University District’s newest hotel takes advantage of its storied past

The Graduate first opened in 1931 as the Edmond Meany Hotel.

The University District’s new Graduate hotel does not scream UW or Seattle. It gestures. In the lobby, two long, low couches face each other, covered in a plaid fabric dominated by shades of purple. At one end of the room, speakers and amps culled from Seattle venues flank a giant gold-framed mirror, creating a floor-to-ceiling homage to the city’s music scene. Vintage landscape paintings from around Washington hang opposite the fireplace. One meeting room is named for Thelma Dewitty, a UW graduate student who in 1947 became the first black teacher at Seattle Public Schools.

Tidbits of local history are scattered throughout the guest rooms. A velvet image of Sir Mix-A-Lot here. A wooden side table carved in the shape of a husky there. When the building first opened in 1931 as the Edmond Meany Hotel, it was celebrated for its unique blend of Art Deco and modernist architecture. In a city known for brick and terra cotta construction, the concrete tower stood out, according to Cantilevered corners rounded the hotel’s edges, making “every room a corner room,” with large windows and sweeping views, as a 1940 brochure boasted.

Since opening, the hotel has changed hands and names several times. Its latest incarnation was the Hotel Deca, which closed in 2017 when AJ Capital Partners, which owns the Graduate chain, bought the building. The new hotel reopened with 154 rooms.

For the first time in the building’s history, a rooftop restaurant and bar takes advantage of its full height. Located 16 floors up, the eatery includes outdoor and indoor seating with views of Cascade and Olympic peaks and Mount Rainier.

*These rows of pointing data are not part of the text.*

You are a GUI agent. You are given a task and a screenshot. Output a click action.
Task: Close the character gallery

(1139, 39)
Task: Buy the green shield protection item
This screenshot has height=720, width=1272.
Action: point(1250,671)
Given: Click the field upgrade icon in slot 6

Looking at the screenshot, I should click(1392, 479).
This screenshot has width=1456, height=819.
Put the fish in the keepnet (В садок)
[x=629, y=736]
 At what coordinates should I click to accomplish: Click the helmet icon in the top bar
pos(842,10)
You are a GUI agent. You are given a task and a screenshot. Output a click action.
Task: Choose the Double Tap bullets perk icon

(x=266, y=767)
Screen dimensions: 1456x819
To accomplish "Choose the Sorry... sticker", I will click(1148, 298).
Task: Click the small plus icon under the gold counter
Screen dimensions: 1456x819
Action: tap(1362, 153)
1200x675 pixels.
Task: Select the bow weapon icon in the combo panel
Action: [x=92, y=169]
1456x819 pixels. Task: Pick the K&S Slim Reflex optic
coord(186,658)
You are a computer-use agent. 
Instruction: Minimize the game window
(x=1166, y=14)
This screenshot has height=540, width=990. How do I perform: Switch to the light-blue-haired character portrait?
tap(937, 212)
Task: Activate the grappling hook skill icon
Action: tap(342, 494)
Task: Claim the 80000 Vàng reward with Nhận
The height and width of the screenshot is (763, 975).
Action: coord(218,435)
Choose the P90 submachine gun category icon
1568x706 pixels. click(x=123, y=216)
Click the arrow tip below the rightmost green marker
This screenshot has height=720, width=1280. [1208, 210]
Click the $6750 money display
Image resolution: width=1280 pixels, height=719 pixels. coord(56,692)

The Graduate considers its street-level floors community space. Students and those who work or live nearby are welcome to study, hang out, drink wine or take a yoga class. The hotel offers free yoga instruction on Tuesday nights and Saturday mornings as well as free wine and live music from 5 to 8 p.m. every Thursday. Says Theresa Raleigh, the hotel’s marketing director: “We want to be the living room of the U-District.”